Newspapers at the time reported after Krushchev’s speech that Trotsky’s widow had packed her bags and was waiting for a call from the Kremlin to return in triumph to Moscow. The call never came, of course, for Krushchev was attacking Stalin only to bolster his own position in the party, not to open the way for counter revolution.

As the years passed, the Communist movement rallied from the disruption Krushchev had caused and was able to successfully reassert its role in the class struggle. It was able to ignore and even to repel the jibes of the Trotskyists (as well as of avowed capitalist mouthpieces) who hurled the epithet “Stalinists” at the CPA in the apparent belief that it would sting.

In the Soviet Union under Leonid Brezhnev, the Communist Party was moving – slowly and carefully – to overturn Krushchev’s disruption and restore Stalin to his proper place in the country’s political and historical record. I was there at that time with a delegation from the Socialist Party of Australia (as we were called then). When we visited Lenin’s rooms in the Smolny, the headquarters of the Revolution in 1917, we admired a large framed photograph of the Bolshevik Party leadership at the time, with Lenin of course in the front row.
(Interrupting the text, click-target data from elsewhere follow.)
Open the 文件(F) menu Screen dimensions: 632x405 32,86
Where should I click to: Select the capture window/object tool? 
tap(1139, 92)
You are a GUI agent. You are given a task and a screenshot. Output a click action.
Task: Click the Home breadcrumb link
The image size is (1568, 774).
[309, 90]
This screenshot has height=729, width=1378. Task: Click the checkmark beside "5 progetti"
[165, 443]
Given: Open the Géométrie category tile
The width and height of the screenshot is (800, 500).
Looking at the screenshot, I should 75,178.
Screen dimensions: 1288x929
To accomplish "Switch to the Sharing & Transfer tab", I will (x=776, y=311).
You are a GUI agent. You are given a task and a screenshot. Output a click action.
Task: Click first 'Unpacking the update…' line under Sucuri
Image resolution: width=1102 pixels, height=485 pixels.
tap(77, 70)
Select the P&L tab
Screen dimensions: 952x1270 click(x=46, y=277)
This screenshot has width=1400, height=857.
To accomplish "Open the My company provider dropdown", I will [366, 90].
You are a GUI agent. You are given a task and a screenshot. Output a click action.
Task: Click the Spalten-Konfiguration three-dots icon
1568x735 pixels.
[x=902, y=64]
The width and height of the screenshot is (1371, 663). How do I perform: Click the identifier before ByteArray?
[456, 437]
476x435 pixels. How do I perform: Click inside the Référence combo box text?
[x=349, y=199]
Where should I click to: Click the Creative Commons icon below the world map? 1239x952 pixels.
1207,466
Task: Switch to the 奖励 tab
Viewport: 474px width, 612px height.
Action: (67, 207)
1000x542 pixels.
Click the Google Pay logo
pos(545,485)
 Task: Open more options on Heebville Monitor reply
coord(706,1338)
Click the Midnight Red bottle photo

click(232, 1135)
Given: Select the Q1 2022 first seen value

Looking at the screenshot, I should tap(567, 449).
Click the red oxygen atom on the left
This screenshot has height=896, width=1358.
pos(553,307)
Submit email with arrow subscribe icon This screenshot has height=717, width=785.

Our CPSU guide leant forward, and smiling broadly, surprised up by pointing out only one other person: Stalin.

It was a small thing but indicative of the direction in which things were heading. Then Brezhnev died, and a struggle began to keep Gorbachov from becoming General Secretary. He eventually outlasted the others and got the position, whereupon he did as Krushchev had done and used another denunciation of Stalin to silence his critics within the Party leadership, most of whom had supported the moves to rehabilitate Stalin’s reputation.

Today it’s Putin who is the target of Western propaganda attacks, accused of “Soviet nostalgia”, which the West clearly thinks is a bad thing. Putin seems to take these attacks in his stride. When the 50th anniversary of Hitler’s invasion of the Soviet Union came around, Putin sent shock waves through the USA and the rest of the capitalist world by proposing to build a victory monument in the form of an enormous statue of Stalin, to be placed on the Easternmost border of Russia, looking towards Western Europe. He didn’t go ahead with it, and it was probably only put forward to stir up Russia’s enemies.

So, we are left with “Stalin the monster dictator”, an imperialist construct that is now supported on a huge pile of lies and distortions and on the works of honest, bourgeois historians who simply don’t know any better because, whether they know it or not, they are unable to overcome their class loyalties and see matters from a working class perspective.

In Russia today, American commentators are shocked to find that more and more people are of the opinion that Stalin was a great leader of their country. The Communist Party of the Russian Federation, the second largest party in the Duma, proudly boasts of Stalin as one of its heroes. They have a huge struggle on their hands, to overcome the years of fierce anti-Communist propaganda, much of it focussed on Stalin explicitly, and backed up as it by the well-funded rumour mills of Western, Cold-War propaganda.

It’s going to be a battle, but personally, I’d put my money on Stalin.